Встреча с Далай-ламой не состоялась, караван был задержан на высотах Чантанга. И экспедиционный отряд оказался вынужден, минуя Лхасу, ценой неимоверных трудностей и потерь пробиваться в Индию. Буддийский поход на просторы Сибири и в монгольские степи был отложен до лучших времен, до тех пор, пока ситуация в тибетском регионе не станет более благоприятной. Мировой План претерпел изменения, и Маньчжурская экспедиция сделалась необходимой и главной его частью.

Очень важно прояснить истоки Мирового Плана, чтобы понять, как всё начиналось. В дневниках Е.И. Рерих уже с 1921 года встречаются упоминания о “Тибете”, о “пути к Лхасе” и о ее муже, Н.К. Рерихе, которому “суждено руководить Россией” [I]. Начало 20-х это фактически период самоопределения всей эмиграции, когда поток наших соотечественников устремился в Европу, Америку и Азию. Рерихи не были исключением в общей массе, но в отличие от обычных людей, они, люди искусства, страстно верили в свою духовную миссию. Такая вера была вполне оправдана. Весной 1920-го в Лондоне Рерихи встретились с Учителями, Махатмами Морией и Кут Хуми, прибывшими из Индии в составе военной делегации. И с этого момента их существование наполняется бессознательными импульсами и образами индийской жизни. Они используют любую возможность, чтобы отправиться на Восток вослед своим высоким Руководителям.

Наконец, осенью 1921-го намечается в общих чертах перспектива путешествия в Индию. (Н.К. Рерих с семьей находился в Соединенных Штатах в связи с приглашением провести серию художественных выставок по городам Америки). Отныне вслух ведутся разговоры о научно-художественной экспедиции. Но в кругу семьи обсуждаются планы другого рода — думы “о русском походе” и “путь из Индии через Китай и Харбин” [2]. И только через год, когда положение Рерихов в США укрепилось — основан Институт Объединенных искусств и начата работа по открытию Музея, — оформляются мысли о Мировом Плане, который на первых порах назывался “Великий”. “Не много призванных, найдется не более 100 человек. Кто поймет Великий План?! План не для слов, но для дел” [З], В основе этого “Плана” лежит идея об объединении народов Азии в Союз Востока. Е.И. Рерих осенью 22-го в письме к сыну Юрию, который в то время получал востоковедческое образование в Сорбонне, сообщала: “Союз народов Востока назревает” [4]. Ю.Н. Рерих, обладая глубокими знаниями восточных языков (китайского, монгольского, тибетского, урду, персидского и др.), выдвигается одной из главных фигур, он включен в состав будущей экспедиции. План только намечается. Летом 1923-го, незадолго до Индии, вся семья Рерихов отправляется в краткую поездку по Европе — осмотреть памятники Италии и отдохнуть в Швейцарских Альпах. В это время происходит нечто особенное. “В Виши закладывается идея Величайшего Союза... Народы будут помнить 17-е июня” [5]. Такова еще одна запись в дневнике Е.И. Рерих, с которой начинается грандиозное политическое и духовное действо, длившееся целых 12 лет.

────────────────

Ответьте на вопросы по исходному тексту выше, каждый ответ с новой строки под тем же номером.
1. Где был задержан караван?
2. Как поначалу назывался Мировой План?
3. Где Юрий Рерих в то время получал востоковедческое образование?

────────────────

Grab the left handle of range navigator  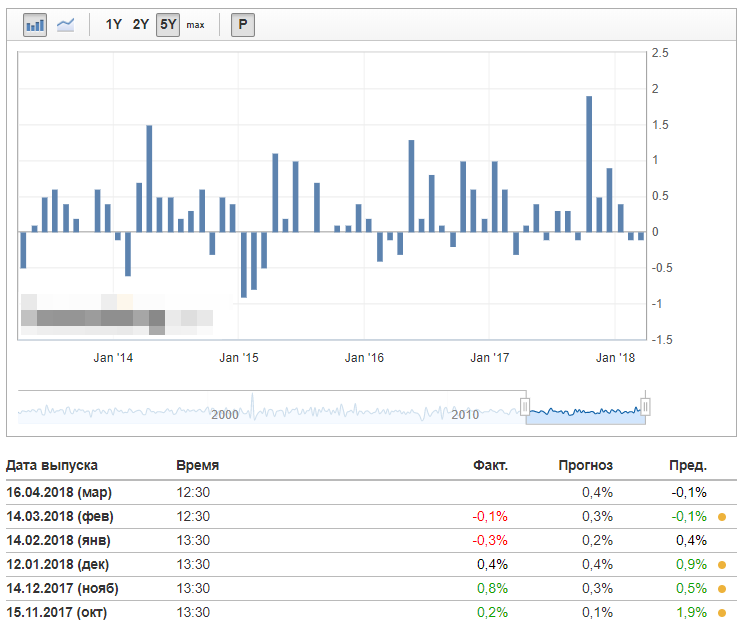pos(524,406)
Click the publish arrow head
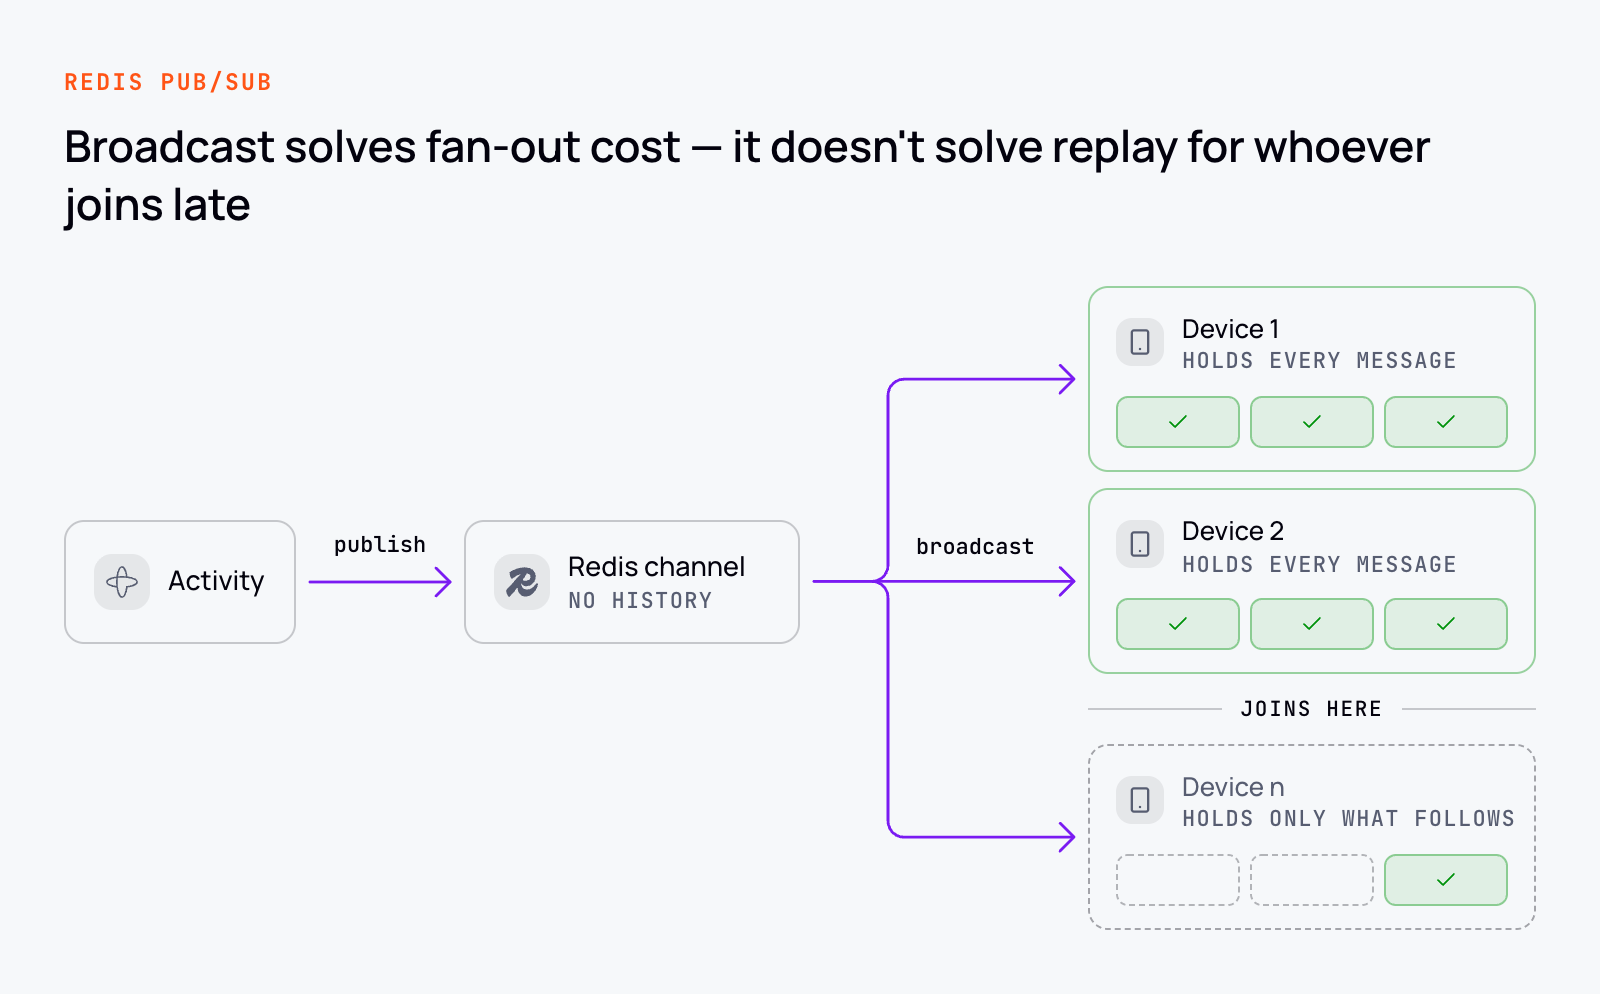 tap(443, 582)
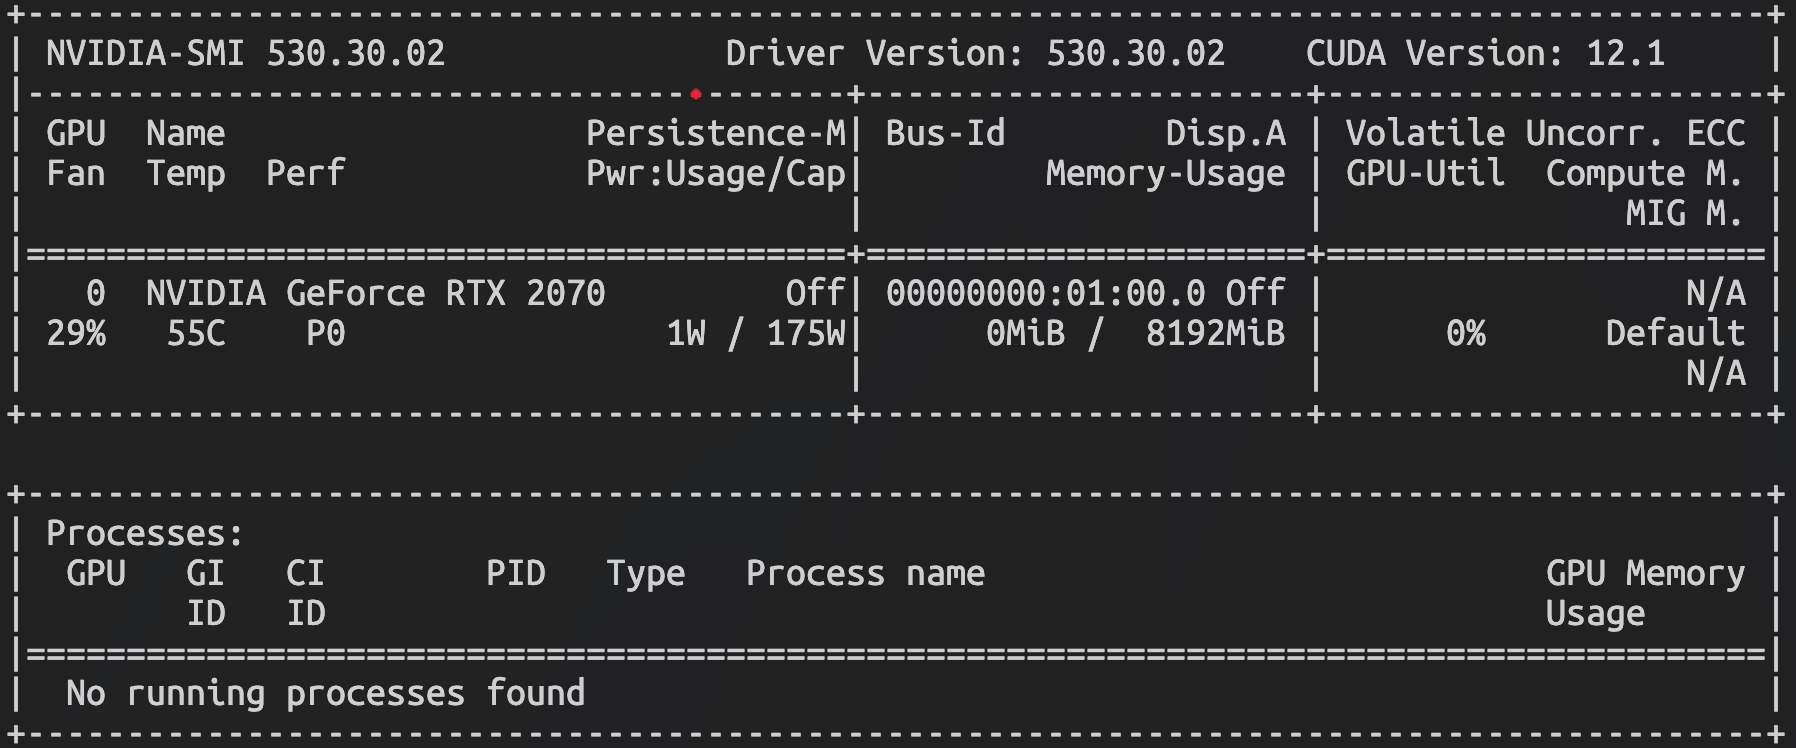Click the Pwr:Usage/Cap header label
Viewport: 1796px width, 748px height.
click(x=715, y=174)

────────────────

## ОТВЕТ НА ЗАДАНИЕ
1. Караван был задержан на высотах Чантанга.
2. На первых порах Мировой План назывался «Великий».
3. Юрий Рерих получал востоковедческое образование в Сорбонне.